First-generation poly (ADP-ribose) polymerase (PARP) inhibitors have dramatically improved patient outcomes in certain mutated cancers but are limited by side effects and in their utility to treat central nervous system (CNS) malignancies as they cannot readily pass through the blood-brain barrier. The successful development of a PARP-1 selective CNS-penetrant inhibitor could reduce toxicity while providing a new therapeutic option for brain tumors.

"This is a transformative moment for Rakovina Therapeutics," said Prof. Mads Daugaard, Chief Scientific Officer of Rakovina Therapeutics. "The delivery of these AI-designed compounds underscores the extraordinary potential of Artificial Intelligence to reshape drug discovery. By navigating chemical space with unparalleled precision, we can address critical unmet needs in oncology while significantly reducing the risks and timelines of traditional drug development.

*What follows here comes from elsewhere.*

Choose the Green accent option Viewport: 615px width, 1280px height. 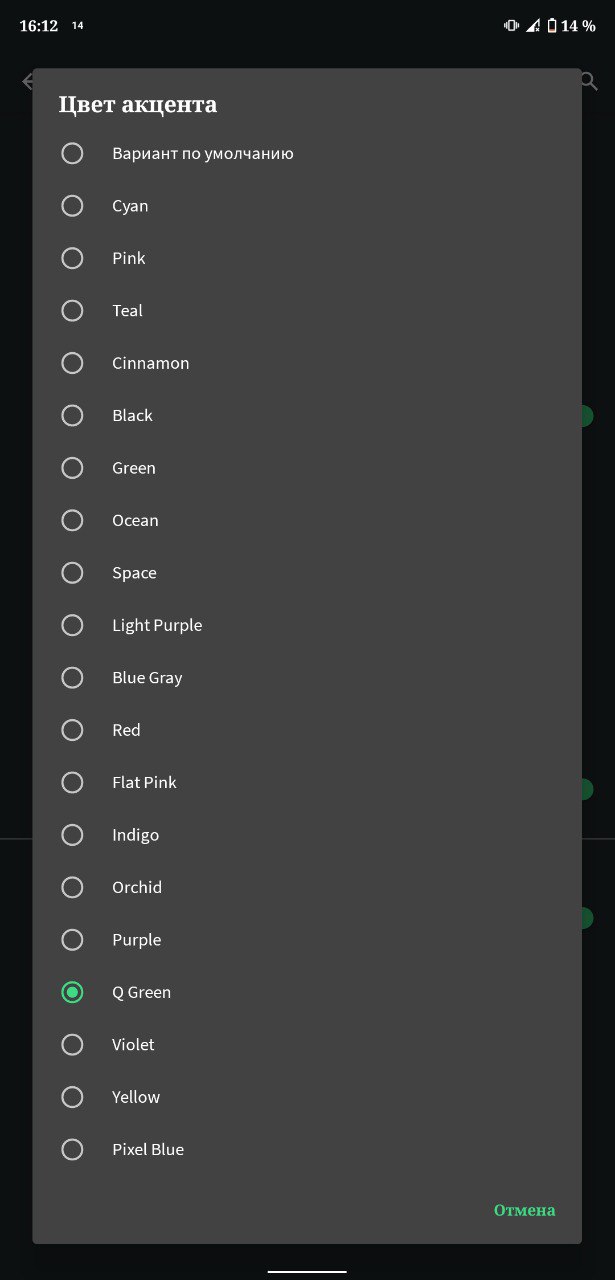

We are energized by this progress and remain steadfast in our mission to deliver innovative therapies to patients around the globe."

"Indeed, Rakovina’s ability to marry cutting-edge AI with its world-class scientific expertise positions the Company as a leader in the rapidly evolving biopharmaceutical landscape," added Jeff Bacha, Executive Chairman. "By leveraging validated AI to streamline the drug discovery process, Rakovina is not just accelerating timelines but redefining what’s possible in cancer research. The potential market for CNS-penetrant PARP inhibitors is vast, with significant demand for therapies that can address both brain cancers and BRCA-mutated malignancies."

"This achievement builds on the legacy of the Deep Docking AI platform, which has seen incredible success in the drug development space, including a landmark licensing deal with Roche that the platform facilitated in 2015," he added.

The 2015 licensing agreement between Roche and the University of British Columbia (UBC) for a potential treatment for advanced prostate cancer served as a strong validation of Dr. Artem Cherkasov’s AI-driven drug discovery platform. The deal, valued at up to $141.7 million USD with upfront payments, milestone payments, and royalties, underscored the platform’s ability to design clinically relevant drug candidates that address significant unmet medical needs.

Dr. Artem Cherkasov remarked, "With these newly synthesized drug candidates identified and now advancing into testing, Rakovina Therapeutics is delivering on its promise of innovation. This achievement positions the company to lead in addressing some of the most challenging cancers."